-- Exercise goal --
When you reach the line that contains "You are a GUI", begin copying exactly, and continue through the last line of the data; no pictures belong in the copy.

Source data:

★ ★ ★ ★ ★ ★ ★

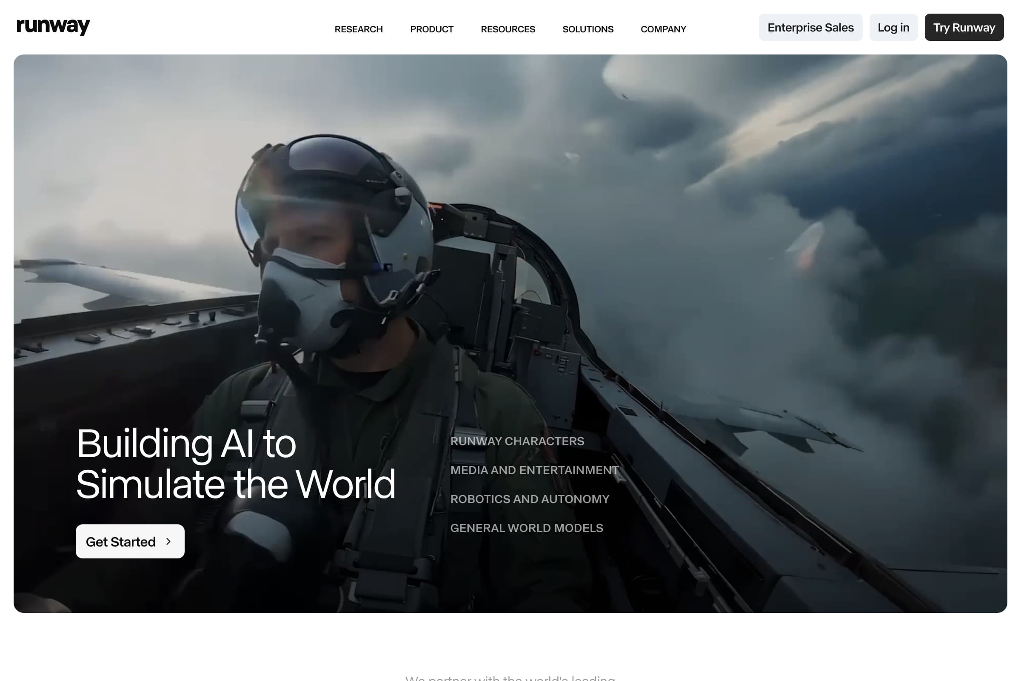Click the runway logo
This screenshot has height=681, width=1021.
point(53,26)
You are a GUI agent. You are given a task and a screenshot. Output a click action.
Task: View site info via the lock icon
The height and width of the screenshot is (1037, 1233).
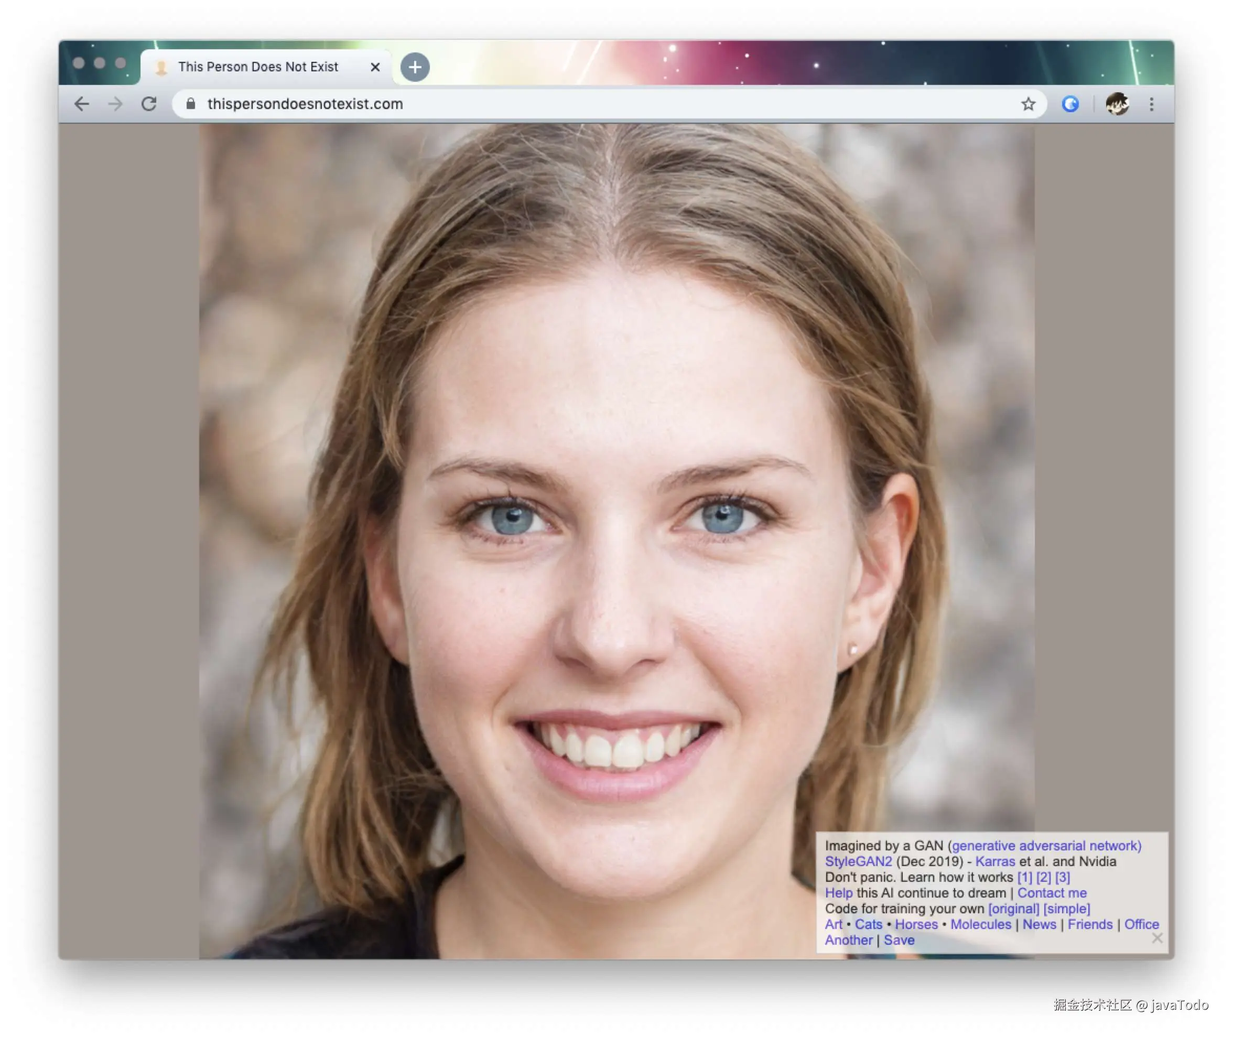pyautogui.click(x=190, y=104)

★ ★ ★ ★ ★ ★ ★

-- Task output --
You are a GUI agent. You are given a task and a screenshot. Output a click action.
Task: View site info via the lock icon
The height and width of the screenshot is (1037, 1233).
pyautogui.click(x=190, y=104)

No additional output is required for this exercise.